"Yo sé que no es como venir desde Quilmes, pero quería saber si te gustaría trabajar en el diario, en la redacción", dijo y se le escuchó una pequeña risa que con el tiempo se volvería característica y cotidiana. El que hablaba del otro lado de la línea era Mario Wainfeld a quien solo conocía por teléfono y a través del mail. De inmediato le respondí con un si, eso sí, contenido aunque por dentro lo gritaba de alegría y los casi 1.200 kilómetros que separan a Tucumán de la Capital Federal se disolvían de un plumazo. De aquella charla transcurrieron 25 años. Hoy, Mario se murió y siento que no sólo perdí a un compañero, a un gran jefe y a un amigo, sino también un poco a un padre y por eso, ante esta gran injusticia que es la muerte, lo lloro mientras escribo.

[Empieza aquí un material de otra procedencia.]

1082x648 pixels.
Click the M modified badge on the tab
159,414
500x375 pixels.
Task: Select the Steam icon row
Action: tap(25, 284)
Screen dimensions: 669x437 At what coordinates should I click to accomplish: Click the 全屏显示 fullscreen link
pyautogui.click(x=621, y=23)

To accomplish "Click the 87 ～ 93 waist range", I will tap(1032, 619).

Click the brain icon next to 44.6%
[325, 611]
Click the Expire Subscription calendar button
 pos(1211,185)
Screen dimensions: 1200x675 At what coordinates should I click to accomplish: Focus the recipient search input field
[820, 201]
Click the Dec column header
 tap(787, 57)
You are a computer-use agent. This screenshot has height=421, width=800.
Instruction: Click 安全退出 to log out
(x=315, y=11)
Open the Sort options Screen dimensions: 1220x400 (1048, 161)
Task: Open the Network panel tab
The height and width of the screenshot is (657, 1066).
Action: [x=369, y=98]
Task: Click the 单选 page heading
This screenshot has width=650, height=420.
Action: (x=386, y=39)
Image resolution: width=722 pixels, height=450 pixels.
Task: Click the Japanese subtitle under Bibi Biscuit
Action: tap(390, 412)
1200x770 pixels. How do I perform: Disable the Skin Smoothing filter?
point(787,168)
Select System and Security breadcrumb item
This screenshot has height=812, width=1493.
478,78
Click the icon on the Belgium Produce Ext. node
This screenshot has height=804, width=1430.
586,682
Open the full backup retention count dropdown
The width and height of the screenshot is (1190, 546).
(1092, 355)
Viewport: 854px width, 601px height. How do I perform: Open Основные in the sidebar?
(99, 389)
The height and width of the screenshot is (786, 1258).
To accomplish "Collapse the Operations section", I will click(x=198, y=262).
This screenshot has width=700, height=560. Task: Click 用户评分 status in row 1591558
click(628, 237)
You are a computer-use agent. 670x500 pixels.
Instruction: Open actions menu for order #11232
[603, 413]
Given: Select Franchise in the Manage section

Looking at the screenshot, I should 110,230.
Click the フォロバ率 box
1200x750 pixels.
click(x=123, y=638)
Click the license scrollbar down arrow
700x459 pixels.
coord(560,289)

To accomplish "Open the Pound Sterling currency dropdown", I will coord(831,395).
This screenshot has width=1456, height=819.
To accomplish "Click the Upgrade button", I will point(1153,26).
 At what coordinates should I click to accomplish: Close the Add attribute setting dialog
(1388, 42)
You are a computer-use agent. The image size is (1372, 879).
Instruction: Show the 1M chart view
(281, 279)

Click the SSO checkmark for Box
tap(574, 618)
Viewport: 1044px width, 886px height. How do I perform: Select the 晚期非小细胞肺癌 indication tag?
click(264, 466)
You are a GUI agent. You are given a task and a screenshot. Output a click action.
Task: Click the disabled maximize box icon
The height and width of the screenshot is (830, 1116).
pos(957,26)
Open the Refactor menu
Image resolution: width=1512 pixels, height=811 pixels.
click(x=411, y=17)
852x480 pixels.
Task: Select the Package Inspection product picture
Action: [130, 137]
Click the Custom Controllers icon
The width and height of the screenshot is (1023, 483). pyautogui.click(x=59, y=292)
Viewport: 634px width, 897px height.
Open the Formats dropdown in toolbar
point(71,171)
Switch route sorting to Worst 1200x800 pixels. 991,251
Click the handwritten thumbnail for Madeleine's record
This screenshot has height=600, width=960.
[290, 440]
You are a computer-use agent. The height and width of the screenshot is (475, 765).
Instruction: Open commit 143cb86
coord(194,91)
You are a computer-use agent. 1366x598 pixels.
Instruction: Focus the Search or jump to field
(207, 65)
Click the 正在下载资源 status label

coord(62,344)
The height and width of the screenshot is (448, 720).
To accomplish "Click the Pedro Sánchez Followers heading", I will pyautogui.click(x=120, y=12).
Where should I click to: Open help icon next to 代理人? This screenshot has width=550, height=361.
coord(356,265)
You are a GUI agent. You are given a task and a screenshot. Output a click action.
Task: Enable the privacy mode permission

En aquel 1998 ya venía colaborando con el diario desde Tucumán. Escribía sobre las andanzas del genocida Antonio Bussi que, fruto de las grandes contradicciones de la democracia, se había convertido en gobernador por el voto popular. Mario que estaba reordenando la sección política de Página/12 me convocó y cambió mi vida, la de mi entonces compañera y la de los dos hijos que tuvimos.
Era una sección joven, donde varios éramos recién llegados al diario aunque de barrios más cercanos que el mío. Tal vez por eso, cuando fue mi primer cumpleaños en Buenos Aires, Mario se apareció con una torta y una velita. Todo fue muy simpático, lo que no sabía era que sin querer había inaugurado una costumbre que tuvo que repetir con todos los integrantes de la sección.
Fue un gran jefe. Aclaro que su autoridad no pasaba por la rigidez, la seriedad y mucho menos la distancia. Todo lo contrario. Uno se divertía con Mario. Las charlas estuvieron siempre atravesadas de sonrisas y carcajadas, pero cuando había algo para reprochar o corregir lo hacía con una inusual mezcla de firmeza y ternura.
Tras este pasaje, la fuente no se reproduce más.